Vero puts up signs in bid to put a damper on panhandling

Responding to residents’ complaints about the increase in panhandling at some of Vero Beach’s busiest intersections, city officials last week erected signs it hopes will discourage motorists from giving roadside handouts.

The signs read: “DUE TO PUBLIC SAFETY CONCERNS, PANHANDLING IS DISCOURAGED” in red lettering, with “Please Donate To Local Charitable Organizations” underneath in smaller black letters.

The signs were installed at four locations where panhandlers have been most visible: State Road 60 eastbound at U.S. 1; U.S. 1 southbound at 17th Street (near Walgreen’s); 17th Street westbound at U.S. 1 (near CVS); and 17th Street eastbound at U.S. 1 (near the Chevron station).

City Manager Jim O’Connor said he approved posting the signs after consulting with City Attorney Wayne Coment and Police Chief David Currey on the wording.

“Panhandling is not illegal, so we had to be careful with the wording,” O’Connor said. “Wayne and I looked at what they were doing to address the problem in other cities across Florida, and there was a wide array of signage.

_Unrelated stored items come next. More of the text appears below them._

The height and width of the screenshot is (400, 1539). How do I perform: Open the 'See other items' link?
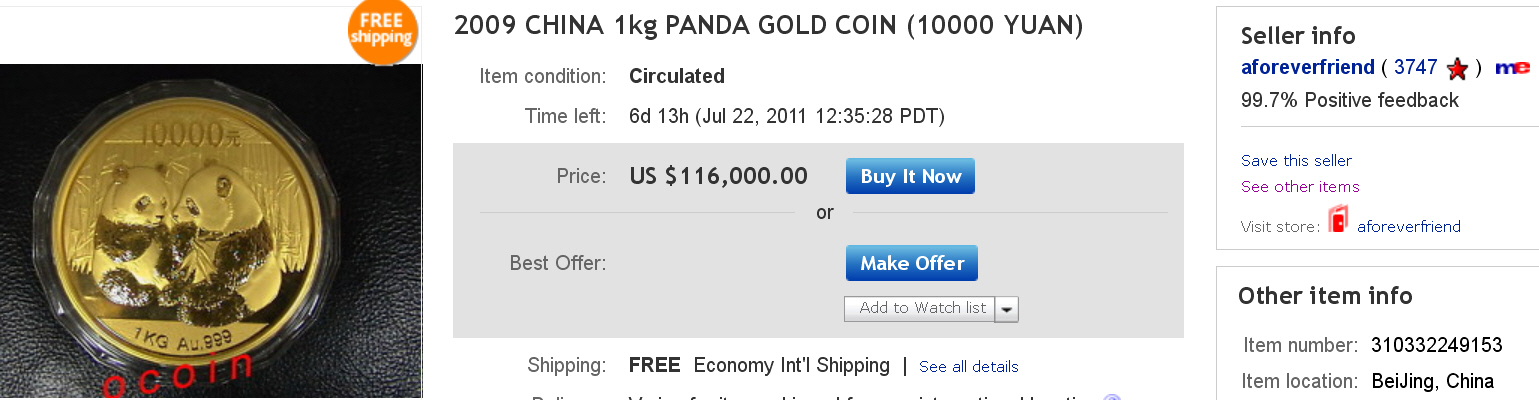[1300, 187]
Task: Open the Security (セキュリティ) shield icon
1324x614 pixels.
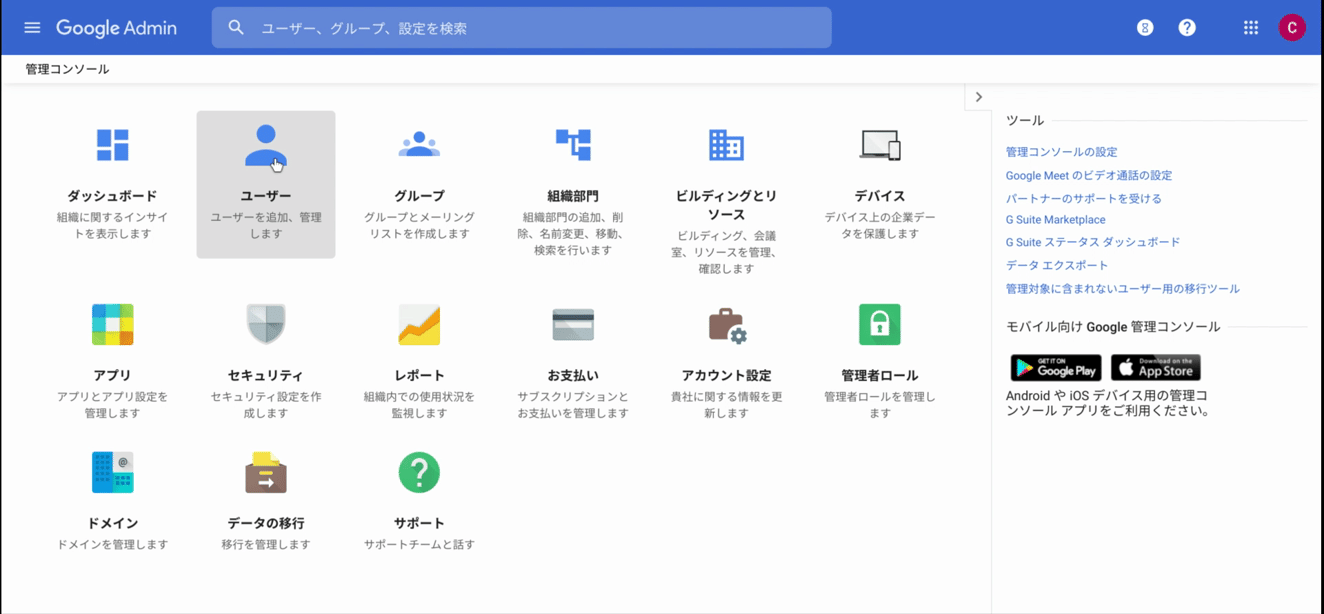Action: 265,325
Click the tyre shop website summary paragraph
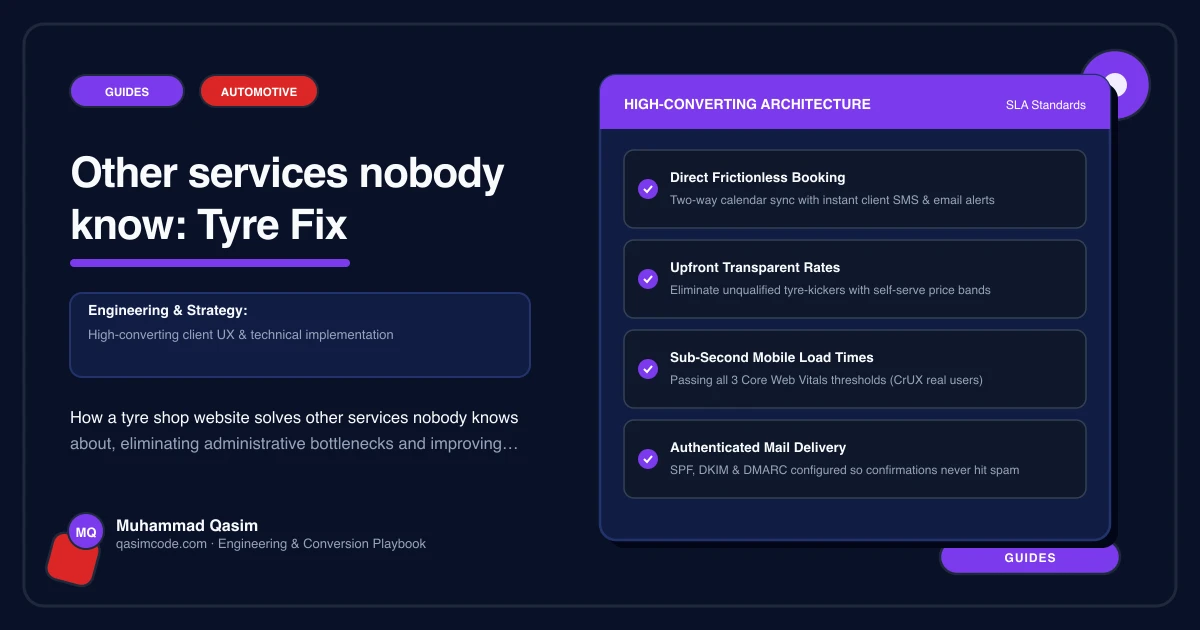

“We decided to focus on the safety issue,” he added. “We want people to help, but to do it in a different way.”

According to Currey, Vero Beach police has received nearly 300 calls over the past year – from January 2017 to January 2018 – from people complaining about panhandling on the city’s streets. His department also received more than 700 calls alerting police to “homeless individuals on the corner.”

He said many of the “homeless” calls probably involved the same people referred to in the panhandling calls.

“These signs are just a way to get the message out, and we hope they deter people,” Currey said, “because we want to keep our streets and intersections safe.”

O’Connor said he opted for the signs after a recent City Council meeting at which members said they had received an increasing number of complaints about panhandling on local street corners.

But he’s not sure how effective the signs will be.

“When I went by one of those intersections last week, there was a guy standing under the sign,” O’Connor said. “We’re not going to discourage the panhandlers, but the signs weren’t designed for them. They’re designed to discourage the motorists.”

O’Connor said there was “no real cost” to erect the signs because the materials were already in stock.

“Maybe a couple of hundred dollars,” he said.